• Task description
A complete transcription of the material, exact in every line, is what is wanted.

• Provided data
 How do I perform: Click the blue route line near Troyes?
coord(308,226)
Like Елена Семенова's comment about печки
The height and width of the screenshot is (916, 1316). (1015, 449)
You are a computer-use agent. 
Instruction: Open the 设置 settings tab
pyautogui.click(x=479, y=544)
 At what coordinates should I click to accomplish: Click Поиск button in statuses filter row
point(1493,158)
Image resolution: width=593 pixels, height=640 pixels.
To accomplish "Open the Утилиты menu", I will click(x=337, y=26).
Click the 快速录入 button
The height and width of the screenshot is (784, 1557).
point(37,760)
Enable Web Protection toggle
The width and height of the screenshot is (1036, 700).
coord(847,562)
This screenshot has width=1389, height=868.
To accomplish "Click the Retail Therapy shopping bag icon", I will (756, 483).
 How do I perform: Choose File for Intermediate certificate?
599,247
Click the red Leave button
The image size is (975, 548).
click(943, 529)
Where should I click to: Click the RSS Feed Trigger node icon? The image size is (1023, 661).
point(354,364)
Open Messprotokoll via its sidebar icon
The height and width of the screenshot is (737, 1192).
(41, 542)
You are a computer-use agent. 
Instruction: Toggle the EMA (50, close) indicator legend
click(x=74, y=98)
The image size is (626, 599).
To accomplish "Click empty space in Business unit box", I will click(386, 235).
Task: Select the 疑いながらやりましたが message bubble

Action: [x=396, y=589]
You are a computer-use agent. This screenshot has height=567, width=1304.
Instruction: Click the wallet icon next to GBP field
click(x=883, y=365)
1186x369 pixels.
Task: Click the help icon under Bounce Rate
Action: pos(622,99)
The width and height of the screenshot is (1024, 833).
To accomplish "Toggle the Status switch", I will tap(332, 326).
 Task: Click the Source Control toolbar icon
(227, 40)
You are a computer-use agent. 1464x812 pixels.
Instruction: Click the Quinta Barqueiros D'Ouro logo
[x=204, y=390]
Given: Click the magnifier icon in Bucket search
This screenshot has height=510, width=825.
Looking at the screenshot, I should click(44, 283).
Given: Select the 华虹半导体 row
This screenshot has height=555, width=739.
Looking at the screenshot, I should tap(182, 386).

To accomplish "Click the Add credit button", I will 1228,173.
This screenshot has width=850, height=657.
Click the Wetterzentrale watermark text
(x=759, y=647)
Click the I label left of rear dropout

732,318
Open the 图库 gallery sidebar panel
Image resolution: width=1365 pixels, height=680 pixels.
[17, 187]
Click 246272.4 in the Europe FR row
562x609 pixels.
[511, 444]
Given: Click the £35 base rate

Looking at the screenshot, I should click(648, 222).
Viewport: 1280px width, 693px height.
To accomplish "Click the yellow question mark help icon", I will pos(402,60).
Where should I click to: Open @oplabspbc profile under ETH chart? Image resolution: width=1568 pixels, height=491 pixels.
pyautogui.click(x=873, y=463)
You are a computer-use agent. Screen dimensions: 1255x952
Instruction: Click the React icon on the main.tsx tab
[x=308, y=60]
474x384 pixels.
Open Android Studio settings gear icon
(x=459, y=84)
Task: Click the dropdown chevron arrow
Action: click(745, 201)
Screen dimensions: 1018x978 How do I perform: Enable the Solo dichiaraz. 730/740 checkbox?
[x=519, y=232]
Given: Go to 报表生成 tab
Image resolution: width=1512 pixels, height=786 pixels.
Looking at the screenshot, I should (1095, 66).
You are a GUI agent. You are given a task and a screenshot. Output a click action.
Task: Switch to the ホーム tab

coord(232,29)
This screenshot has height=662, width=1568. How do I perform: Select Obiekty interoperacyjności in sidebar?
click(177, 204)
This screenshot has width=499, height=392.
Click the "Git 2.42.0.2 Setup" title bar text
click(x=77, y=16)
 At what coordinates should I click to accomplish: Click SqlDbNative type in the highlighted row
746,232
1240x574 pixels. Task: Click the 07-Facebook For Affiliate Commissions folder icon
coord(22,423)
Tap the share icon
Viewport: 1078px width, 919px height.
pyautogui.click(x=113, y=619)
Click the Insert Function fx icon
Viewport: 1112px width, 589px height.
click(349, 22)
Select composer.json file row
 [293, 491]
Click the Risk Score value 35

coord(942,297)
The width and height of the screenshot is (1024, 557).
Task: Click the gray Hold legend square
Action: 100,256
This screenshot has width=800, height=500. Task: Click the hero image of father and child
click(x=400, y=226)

• Solution to this problem
 How do I perform: Click the blue route line near Troyes?
coord(308,226)
Like Елена Семенова's comment about печки
The height and width of the screenshot is (916, 1316). (1015, 449)
You are a computer-use agent. 
Instruction: Open the 设置 settings tab
pyautogui.click(x=479, y=544)
 At what coordinates should I click to accomplish: Click Поиск button in statuses filter row
point(1493,158)
Image resolution: width=593 pixels, height=640 pixels.
To accomplish "Open the Утилиты menu", I will click(x=337, y=26).
Click the 快速录入 button
The height and width of the screenshot is (784, 1557).
point(37,760)
Enable Web Protection toggle
The width and height of the screenshot is (1036, 700).
coord(847,562)
This screenshot has width=1389, height=868.
To accomplish "Click the Retail Therapy shopping bag icon", I will (756, 483).
 How do I perform: Choose File for Intermediate certificate?
599,247
Click the red Leave button
The image size is (975, 548).
click(943, 529)
Where should I click to: Click the RSS Feed Trigger node icon? The image size is (1023, 661).
point(354,364)
Open Messprotokoll via its sidebar icon
The height and width of the screenshot is (737, 1192).
(41, 542)
You are a computer-use agent. 
Instruction: Toggle the EMA (50, close) indicator legend
click(x=74, y=98)
The image size is (626, 599).
To accomplish "Click empty space in Business unit box", I will click(386, 235).
Task: Select the 疑いながらやりましたが message bubble

Action: [x=396, y=589]
You are a computer-use agent. This screenshot has height=567, width=1304.
Instruction: Click the wallet icon next to GBP field
click(x=883, y=365)
1186x369 pixels.
Task: Click the help icon under Bounce Rate
Action: pos(622,99)
The width and height of the screenshot is (1024, 833).
To accomplish "Toggle the Status switch", I will tap(332, 326).
 Task: Click the Source Control toolbar icon
(227, 40)
You are a computer-use agent. 1464x812 pixels.
Instruction: Click the Quinta Barqueiros D'Ouro logo
[x=204, y=390]
Given: Click the magnifier icon in Bucket search
This screenshot has height=510, width=825.
Looking at the screenshot, I should click(44, 283).
Given: Select the 华虹半导体 row
This screenshot has height=555, width=739.
Looking at the screenshot, I should tap(182, 386).

To accomplish "Click the Add credit button", I will 1228,173.
This screenshot has width=850, height=657.
Click the Wetterzentrale watermark text
(x=759, y=647)
Click the I label left of rear dropout

732,318
Open the 图库 gallery sidebar panel
Image resolution: width=1365 pixels, height=680 pixels.
[17, 187]
Click 246272.4 in the Europe FR row
562x609 pixels.
[511, 444]
Given: Click the £35 base rate

Looking at the screenshot, I should click(648, 222).
Viewport: 1280px width, 693px height.
To accomplish "Click the yellow question mark help icon", I will pos(402,60).
Where should I click to: Open @oplabspbc profile under ETH chart? Image resolution: width=1568 pixels, height=491 pixels.
pyautogui.click(x=873, y=463)
You are a computer-use agent. Screen dimensions: 1255x952
Instruction: Click the React icon on the main.tsx tab
[x=308, y=60]
474x384 pixels.
Open Android Studio settings gear icon
(x=459, y=84)
Task: Click the dropdown chevron arrow
Action: click(745, 201)
Screen dimensions: 1018x978 How do I perform: Enable the Solo dichiaraz. 730/740 checkbox?
[x=519, y=232]
Given: Go to 报表生成 tab
Image resolution: width=1512 pixels, height=786 pixels.
Looking at the screenshot, I should (1095, 66).
You are a GUI agent. You are given a task and a screenshot. Output a click action.
Task: Switch to the ホーム tab

coord(232,29)
This screenshot has height=662, width=1568. How do I perform: Select Obiekty interoperacyjności in sidebar?
click(177, 204)
This screenshot has width=499, height=392.
Click the "Git 2.42.0.2 Setup" title bar text
click(x=77, y=16)
 At what coordinates should I click to accomplish: Click SqlDbNative type in the highlighted row
746,232
1240x574 pixels. Task: Click the 07-Facebook For Affiliate Commissions folder icon
coord(22,423)
Tap the share icon
Viewport: 1078px width, 919px height.
pyautogui.click(x=113, y=619)
Click the Insert Function fx icon
Viewport: 1112px width, 589px height.
click(349, 22)
Select composer.json file row
 [293, 491]
Click the Risk Score value 35

coord(942,297)
The width and height of the screenshot is (1024, 557).
Task: Click the gray Hold legend square
Action: 100,256
This screenshot has width=800, height=500. Task: Click the hero image of father and child
click(x=400, y=226)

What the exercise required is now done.